UTAH STATE PRISON — It started as a gathering of about 20 family and friends of Ronnie Lee Gardner and expanded to include almost 60 — including a number of those who merely came to support the family and demonstrate their opposition to the death penalty.
Clare Hogenauer, who said she has been against the death penalty since age 3, drove from New York to Utah to be present the night Ronnie Lee Gardner was executed. Hogenauer said she has traveled to seven executions, including an electrocution in Tennessee, because of the "different people, different circumstances."
Wearing a shirt reading "Fry onions, not people," she also carried a number of signs that furthered her cause.
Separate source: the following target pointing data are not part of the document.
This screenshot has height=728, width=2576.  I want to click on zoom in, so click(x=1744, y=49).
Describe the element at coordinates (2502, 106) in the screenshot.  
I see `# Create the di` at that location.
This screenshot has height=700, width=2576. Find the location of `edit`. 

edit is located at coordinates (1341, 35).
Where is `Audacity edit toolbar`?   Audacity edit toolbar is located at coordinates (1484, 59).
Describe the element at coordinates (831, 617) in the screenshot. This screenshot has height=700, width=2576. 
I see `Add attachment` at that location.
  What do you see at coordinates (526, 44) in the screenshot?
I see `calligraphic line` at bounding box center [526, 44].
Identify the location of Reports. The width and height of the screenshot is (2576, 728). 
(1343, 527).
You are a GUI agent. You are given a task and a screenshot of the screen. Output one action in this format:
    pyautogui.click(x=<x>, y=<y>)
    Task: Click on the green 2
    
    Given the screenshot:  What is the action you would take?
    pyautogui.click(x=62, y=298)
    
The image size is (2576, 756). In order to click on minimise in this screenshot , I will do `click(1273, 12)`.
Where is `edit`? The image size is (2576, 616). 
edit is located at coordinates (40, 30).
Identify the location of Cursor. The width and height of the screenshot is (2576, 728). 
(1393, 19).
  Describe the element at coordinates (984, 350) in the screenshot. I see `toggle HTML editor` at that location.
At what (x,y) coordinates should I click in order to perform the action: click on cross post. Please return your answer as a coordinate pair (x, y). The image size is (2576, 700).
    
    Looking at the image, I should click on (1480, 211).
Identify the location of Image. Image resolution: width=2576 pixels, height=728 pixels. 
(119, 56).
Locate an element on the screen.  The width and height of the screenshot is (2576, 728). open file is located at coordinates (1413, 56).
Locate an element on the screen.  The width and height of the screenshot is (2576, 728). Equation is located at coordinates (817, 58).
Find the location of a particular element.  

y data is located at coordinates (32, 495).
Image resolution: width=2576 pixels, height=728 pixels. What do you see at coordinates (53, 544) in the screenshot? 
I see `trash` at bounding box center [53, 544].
Hogenauer spoke of the number of people impacted by the death and said she wanted to be a witness to what happened.
"This goes beyond the brain now," she said. "I'm speaking from my soul and my heart to the family and the victims."
Gardner's family welcomed Hogenauer and also included others they didn't know in what Gardner's niece, Amie Campbell, called "a celebration of life." The family brought red and white balloons to represent both love and peace, which they released as soon as they heard that Gardner had died.
"They're for remembrance and celebration instead of mourning," Campbell said. "When his spirit gets to be freed, we'll free the balloons."
But on the farthest end of the public lot, two figures sat alone on a curb — Nick Kirk's daughter Barb Webb and granddaughter Mandi Hull. They had planned a vigil of their own but canceled it when they realized they would have to share space with Gardner's family. Kirk suffered gun wounds when Gardner went on a rampage in a Salt Lake court. His life was never the same, family members say.
"We sure as hell didn't want them thinking it was for them," Webb said. "It's horrible, just absolutely horrible. I don't know why they would do this to us."
Webb said she was frustrated with what she perceived as the self-centeredness of Gardner's family, as they only talked of their struggles and not those of the victims who endured the loss of their loved ones at Gardner's hand.
As the night progressed, about five people came and stood with Webb and her daughter, including Wayne Hunting, who said he made the drive to Draper because he wanted to make sure there was someone to be with the family of Gardner's victims. Hunting said he was frustrated by the disproportionate numbers of those who were there for Gardner.